Pfizer asks US FDA to authorize Covid booster for 18 and above

New York: Drugmakers Pfizer and BioNTech said Tuesday that they had asked the U.S. Food and Drug Administration (FDA) to authorize booster shots of their Covid-19 vaccine for all adults 18 years old and over, seeking to broaden who is eligible for a third shot.

The move came as part of a long-running debate among experts over who should be eligible for booster shots. An FDA advisory panel voted against a request for all adults to have a booster in September, in what was “a blow to the (Joe) Biden administration’s earlier announcement of widespread shots,” said The Hill.

Currently, people who get the Pfizer/BioNTech or Moderna Covid-19 vaccines six months ago or longer may get a booster if they are 65 or older; at risk of severe Covid-19 from a breakthrough infection because of a medical condition such as diabetes, kidney disease or pregnancy; or at risk because of living conditions or work, Xinhua news agency reported.

The companies said the submission was based on results of a Phase 3 trial involving more than 10,000 participants. It found boosters were safe and had an efficacy of 95 percent against symptomatic Covid-19 compared with the two-dose vaccine schedule in the period when the highly transmissible Delta was the dominant strain.

The new request from Pfizer and BioNTech came as “federal health officials have made clear their concern about waning immunity as the nation heads into the winter months,” reported CNN. The Pfizer/BioNTech vaccine itself was already authorized for use in people from ages 5 to 15, and approved for people aged 16 and older.

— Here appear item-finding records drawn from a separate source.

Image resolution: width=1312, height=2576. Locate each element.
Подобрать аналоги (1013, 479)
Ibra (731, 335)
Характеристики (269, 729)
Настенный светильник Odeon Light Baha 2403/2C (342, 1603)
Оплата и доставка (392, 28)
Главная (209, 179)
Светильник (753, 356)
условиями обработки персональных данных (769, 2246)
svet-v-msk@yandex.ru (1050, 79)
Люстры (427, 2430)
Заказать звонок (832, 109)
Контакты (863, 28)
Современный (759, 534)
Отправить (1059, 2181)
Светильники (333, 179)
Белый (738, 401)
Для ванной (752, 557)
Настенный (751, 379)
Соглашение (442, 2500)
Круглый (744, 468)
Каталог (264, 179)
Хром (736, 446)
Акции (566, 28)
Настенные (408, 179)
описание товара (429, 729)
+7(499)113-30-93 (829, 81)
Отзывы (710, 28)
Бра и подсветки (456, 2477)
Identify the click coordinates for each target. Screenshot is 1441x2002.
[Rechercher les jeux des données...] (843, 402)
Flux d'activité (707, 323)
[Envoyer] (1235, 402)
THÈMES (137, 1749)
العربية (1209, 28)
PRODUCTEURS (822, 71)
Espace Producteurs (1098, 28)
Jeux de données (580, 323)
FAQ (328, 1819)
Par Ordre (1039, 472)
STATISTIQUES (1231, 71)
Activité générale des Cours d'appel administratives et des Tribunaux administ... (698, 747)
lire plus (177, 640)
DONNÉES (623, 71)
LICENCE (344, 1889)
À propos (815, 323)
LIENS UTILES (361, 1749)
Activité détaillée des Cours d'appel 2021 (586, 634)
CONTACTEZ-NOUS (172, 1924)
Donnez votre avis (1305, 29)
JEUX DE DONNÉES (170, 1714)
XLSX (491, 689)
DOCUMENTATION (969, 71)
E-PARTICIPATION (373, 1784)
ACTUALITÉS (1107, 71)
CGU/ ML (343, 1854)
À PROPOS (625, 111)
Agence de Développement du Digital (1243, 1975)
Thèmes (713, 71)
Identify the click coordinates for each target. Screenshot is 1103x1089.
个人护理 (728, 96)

The FDA has not scheduled a meeting of its independent advisory committee for November, suggesting the agency may make a decision on the Pfizer-BioNTech on its own without seeking external advice, reported National Public Radio (NPR).

On Tuesday, the U.S. Centers for Disease Control and Prevention updated that 224,257,467 people have received at least one dose of Covid-19 vaccine, making up 67.5 percent of the whole U.S. population; fully vaccinated people stood at 194,168,611, accounting for 58.5 percent of the total. A total of 25,368,545 people, or 13.1 percent of the fully vaccinated group, have received booster shots.